歌舞伎を観る
歌舞伎というものを通しで初めて見た、気楽に見られる福岡ならではのことかもしれない、福岡の博多座には定期的に歌舞伎の公演が打たれる。
今回は伊達の十役という早変わりの芝
居の初日だ。市川染五郎が十役の早変わりを演じる。鶴屋南北作の『慙紅葉汗顔見勢(はじもみじあせのかおみせ)』というのが正式名称で主役が顔を紅葉の様に赤くして必死に演じるという題だから早変わりがこの芝居の中心であると題からして宣言していることになる。
話の筋は江戸時代の伊達騒動の題材を室町時代に置き換えたもので先代萩とほぼ同じ筋立てとなっている。
10人の役を早変わりするので僅かばかりとはいえ同時に舞台に現れざるをえない場面もあるがそこは顔を見せないようにした代役が目立たないように演じ、せりふを発する頃合までには染五郎がこれにすりかわるという綱渡りのような芝居が展開される。花道を歩きながらすり替わるところまでありこれには唖然とさせられる。
早変わりして登場するとすかさず「こうらいや」の声が3階席のあちこちから飛ぶ。見得を切るところでもまた「こうらいや」、誰が掛けてもいいことになっているのだがとても真似できない。

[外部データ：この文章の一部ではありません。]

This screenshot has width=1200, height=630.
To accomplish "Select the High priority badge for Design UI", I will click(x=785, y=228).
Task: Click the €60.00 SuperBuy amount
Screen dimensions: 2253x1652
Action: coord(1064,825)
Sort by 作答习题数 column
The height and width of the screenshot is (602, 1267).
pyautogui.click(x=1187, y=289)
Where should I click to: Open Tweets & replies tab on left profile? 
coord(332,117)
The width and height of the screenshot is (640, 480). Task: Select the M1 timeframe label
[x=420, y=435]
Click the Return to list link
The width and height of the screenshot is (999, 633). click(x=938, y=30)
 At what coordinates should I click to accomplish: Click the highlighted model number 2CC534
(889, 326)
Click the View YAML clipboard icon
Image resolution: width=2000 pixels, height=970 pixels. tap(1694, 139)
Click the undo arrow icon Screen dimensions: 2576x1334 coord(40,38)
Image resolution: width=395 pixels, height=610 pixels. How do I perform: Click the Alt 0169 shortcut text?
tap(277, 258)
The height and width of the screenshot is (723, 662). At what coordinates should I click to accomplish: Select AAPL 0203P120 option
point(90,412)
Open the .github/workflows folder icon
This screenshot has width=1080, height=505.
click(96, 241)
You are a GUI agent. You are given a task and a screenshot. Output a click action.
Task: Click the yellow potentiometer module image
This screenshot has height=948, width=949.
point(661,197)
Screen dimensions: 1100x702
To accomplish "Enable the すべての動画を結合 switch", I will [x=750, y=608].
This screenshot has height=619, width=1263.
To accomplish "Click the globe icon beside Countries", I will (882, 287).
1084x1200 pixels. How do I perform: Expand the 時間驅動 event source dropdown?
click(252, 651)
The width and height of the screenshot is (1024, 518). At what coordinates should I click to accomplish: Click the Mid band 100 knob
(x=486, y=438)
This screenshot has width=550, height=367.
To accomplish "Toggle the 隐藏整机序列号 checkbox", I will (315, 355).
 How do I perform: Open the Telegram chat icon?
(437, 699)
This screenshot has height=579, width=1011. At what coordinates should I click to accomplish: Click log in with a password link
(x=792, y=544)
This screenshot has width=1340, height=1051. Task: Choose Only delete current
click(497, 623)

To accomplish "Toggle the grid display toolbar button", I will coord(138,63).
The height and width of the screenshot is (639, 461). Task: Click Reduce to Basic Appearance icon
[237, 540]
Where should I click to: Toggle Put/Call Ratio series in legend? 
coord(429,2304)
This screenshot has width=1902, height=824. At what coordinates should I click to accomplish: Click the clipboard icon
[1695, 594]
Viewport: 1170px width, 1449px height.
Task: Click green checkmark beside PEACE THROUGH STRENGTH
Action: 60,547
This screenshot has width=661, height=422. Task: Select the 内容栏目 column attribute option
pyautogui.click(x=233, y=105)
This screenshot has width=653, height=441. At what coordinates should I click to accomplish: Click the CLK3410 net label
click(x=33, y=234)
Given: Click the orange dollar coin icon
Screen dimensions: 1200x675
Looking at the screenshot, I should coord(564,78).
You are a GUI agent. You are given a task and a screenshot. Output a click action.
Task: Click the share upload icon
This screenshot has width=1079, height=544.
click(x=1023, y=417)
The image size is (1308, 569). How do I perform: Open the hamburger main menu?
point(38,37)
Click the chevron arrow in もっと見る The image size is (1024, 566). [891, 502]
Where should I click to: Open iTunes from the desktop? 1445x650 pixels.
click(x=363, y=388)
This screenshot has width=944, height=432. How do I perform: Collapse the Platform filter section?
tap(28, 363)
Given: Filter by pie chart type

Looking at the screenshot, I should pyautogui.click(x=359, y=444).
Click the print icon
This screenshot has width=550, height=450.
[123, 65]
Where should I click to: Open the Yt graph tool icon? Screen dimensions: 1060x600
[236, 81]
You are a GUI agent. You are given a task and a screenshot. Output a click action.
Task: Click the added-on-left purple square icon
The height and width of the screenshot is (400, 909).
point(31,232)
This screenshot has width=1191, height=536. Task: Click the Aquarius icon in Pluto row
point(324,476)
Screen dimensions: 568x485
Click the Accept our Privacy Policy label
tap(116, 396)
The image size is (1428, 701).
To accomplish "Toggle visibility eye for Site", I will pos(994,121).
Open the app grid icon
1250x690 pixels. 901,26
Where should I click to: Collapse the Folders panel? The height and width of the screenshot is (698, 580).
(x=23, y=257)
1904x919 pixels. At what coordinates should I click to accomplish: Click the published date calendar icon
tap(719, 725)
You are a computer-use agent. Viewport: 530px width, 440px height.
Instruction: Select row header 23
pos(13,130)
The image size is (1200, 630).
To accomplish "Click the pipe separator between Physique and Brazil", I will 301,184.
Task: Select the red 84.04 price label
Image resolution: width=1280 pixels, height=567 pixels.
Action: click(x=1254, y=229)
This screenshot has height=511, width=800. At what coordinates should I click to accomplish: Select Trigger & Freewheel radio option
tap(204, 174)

現在の猿翁の演出だけに宙吊もある、勿論初めて見たが3階席までを一本のワイヤーロープに吊り下がって上がって行くのはさすがに怖そうだ。初日ということもあるのだろうか形相にも緊張した雰囲気が浮き出ている。
せりふ語りや謡の全てまでは解らないが芝居には十分ついていけるし面白い、確かにミュージカルだ。しかし長い。長めの休憩2回をはさむが開演から終わりまでおよそ5時間近くかかる。見るのも大変だが役者はもっと大変だろう、これを1ヶ月近く休みなしで毎日続けおまけに1日おきに1日2回公演となる、よくやれるとあきれるばかりだ。オペラ並みの観劇料金というのは当然といえば当然で割安とさえ思えてくる。
ちょっと疲れたがのんびりバスで帰る。こんな過ごし方にもだんだん慣れてきたようだ。風も少しは和らいでもう春が近い。